Network-Based Marketing

A different lens, perhaps.

Fooocus + "A lonely outsider is connected to a root system that connects him to the rest of humanity. A group of warm, welcoming people beckons the outsider."

…every man is tabernacled in every other and he in exchange and so on in an endless complexity of being and witness to the uttermost edge of the world.

—Cormac McCarthy

What would it look like to think about marketing's #1 goal being: expanding a network [1]?

Most non-professional buyers discover agency-shaped solutions via their social network [2]. This might lead us to think about marketing primarily as the work that expands our professional network and makes us more discoverable, memorable, and referrable within this network.

The ideas we are familiar with -- digital marketing, content marketing, and so forth -- become methods by which we can pursue the #1 goal of network expansion and enrichment. They are not, and never were, strategic goals or standalone systems that completely address our needs. Furthermore, these methods need to be applied in ways that are coherent with the strategic goal of network growth and enhancement.

Thinking of marketing as the work of expanding a professional network might change how we approach the work. While we might use impersonal words like "node" or "density" to simplify talking about our network's structure and quality, we will also start to think of marketing more as the act of cultivating (possibly digitally-intermediated but ultimately) human connections with the right people and less as the act of building a large list or audience.
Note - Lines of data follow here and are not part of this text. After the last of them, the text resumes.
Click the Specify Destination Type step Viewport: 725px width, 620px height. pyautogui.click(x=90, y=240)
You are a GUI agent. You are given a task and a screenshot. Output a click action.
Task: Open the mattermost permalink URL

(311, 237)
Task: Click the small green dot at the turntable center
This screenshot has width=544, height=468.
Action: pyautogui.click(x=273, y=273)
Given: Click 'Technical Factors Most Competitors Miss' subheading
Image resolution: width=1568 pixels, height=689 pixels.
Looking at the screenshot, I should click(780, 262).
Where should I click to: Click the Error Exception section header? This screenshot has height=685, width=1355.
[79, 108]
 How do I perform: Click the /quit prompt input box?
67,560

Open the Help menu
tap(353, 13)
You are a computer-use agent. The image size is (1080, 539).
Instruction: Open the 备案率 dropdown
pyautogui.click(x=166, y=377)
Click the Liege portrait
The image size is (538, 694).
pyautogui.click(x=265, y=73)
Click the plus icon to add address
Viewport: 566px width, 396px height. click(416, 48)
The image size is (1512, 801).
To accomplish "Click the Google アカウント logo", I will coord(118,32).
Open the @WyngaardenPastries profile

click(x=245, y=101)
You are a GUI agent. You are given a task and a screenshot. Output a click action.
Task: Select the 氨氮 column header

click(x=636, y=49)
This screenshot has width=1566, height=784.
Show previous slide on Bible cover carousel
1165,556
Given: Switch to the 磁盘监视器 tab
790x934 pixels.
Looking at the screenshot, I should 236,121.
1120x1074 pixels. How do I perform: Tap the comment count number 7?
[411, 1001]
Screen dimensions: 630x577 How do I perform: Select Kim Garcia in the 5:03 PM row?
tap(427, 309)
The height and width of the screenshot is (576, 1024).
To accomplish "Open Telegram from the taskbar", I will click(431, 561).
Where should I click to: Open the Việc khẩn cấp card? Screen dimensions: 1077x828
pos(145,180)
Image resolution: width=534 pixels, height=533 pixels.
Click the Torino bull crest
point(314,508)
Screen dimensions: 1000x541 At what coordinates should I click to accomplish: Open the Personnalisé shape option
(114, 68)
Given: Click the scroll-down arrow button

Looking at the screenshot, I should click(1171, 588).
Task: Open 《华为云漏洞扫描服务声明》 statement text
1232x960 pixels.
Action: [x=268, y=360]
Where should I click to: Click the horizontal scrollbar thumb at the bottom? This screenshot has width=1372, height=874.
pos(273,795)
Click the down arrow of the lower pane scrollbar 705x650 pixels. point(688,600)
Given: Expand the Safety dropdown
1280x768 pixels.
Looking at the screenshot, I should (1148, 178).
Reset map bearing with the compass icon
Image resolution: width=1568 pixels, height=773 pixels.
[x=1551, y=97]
Setting aside the ways in which a professional network can provide for us emotional benefits, the ideal professional network would have these characteristics:

  • Positioning: All nodes of an ideal network would correctly understand what kind of client and/or problem our business addresses.

  • Respect & Trust: All nodes would respect our expertise and trust our professionalism. (This way of thinking about things comes from the book "How Clients Buy".)

  • Mental Availability: All nodes would easily remember us in every situation where it would benefit them and/or us to do so.

  • Shared Benefit: All nodes would derive at least emotional value from referring us any time there is the opportunity.

  • Competition: An ideal network would include some competitive and some complementary service providers. (Go deeper on this idea: https://philipmorgan.substack.com/p/lots-little-or-no-competition)

  • Opportunity: An ideal network would include many nodes who are buyers -- ideal buyers, even -- for our services but the network would not be exclusively or even majority composed of such nodes.

And so perhaps the real work of marketing is: starting with the professional network that you have right now, creatively & generously finding & executing ways of enriching it, and persistently enlarging it along the lines suggested above. This work may involve the tools of digital marketing, direct response marketing, brand marketing, community-building, education, service, or yet others.

What do you think about this idea? Comments are open. -P

Notes:

  1. I only write about marketing in the context of unlicensed or licensed professional services, not products.

  2. I need to figure out more specific and useful terminology here. When I talk about a buyer's social network, I don't just mean their Twitter or LinkedIn followers. I mean every bi-directional connection they have with any other human. In short, everybody they know. And in the specific context of them seeking an agency or developer-shaped solution to a problem they have, it's everybody they know and might query as part of their discovery process. But for now, I'll just say "social network" to refer to this stuff.

  3. Sometime around 2022 I stopped trying to be an authority or thought leader on... anything. A pure advisory business worked OK as a hobby for me but not-great as a business. Likewise, this email list works better as an outlet for what I'm currently thinking and speculating about than as marketing for my business or ready-to-implement recipe-style guidance for you. Even knowing that, perhaps you'll continue to find value in these periodic essays. I hope so.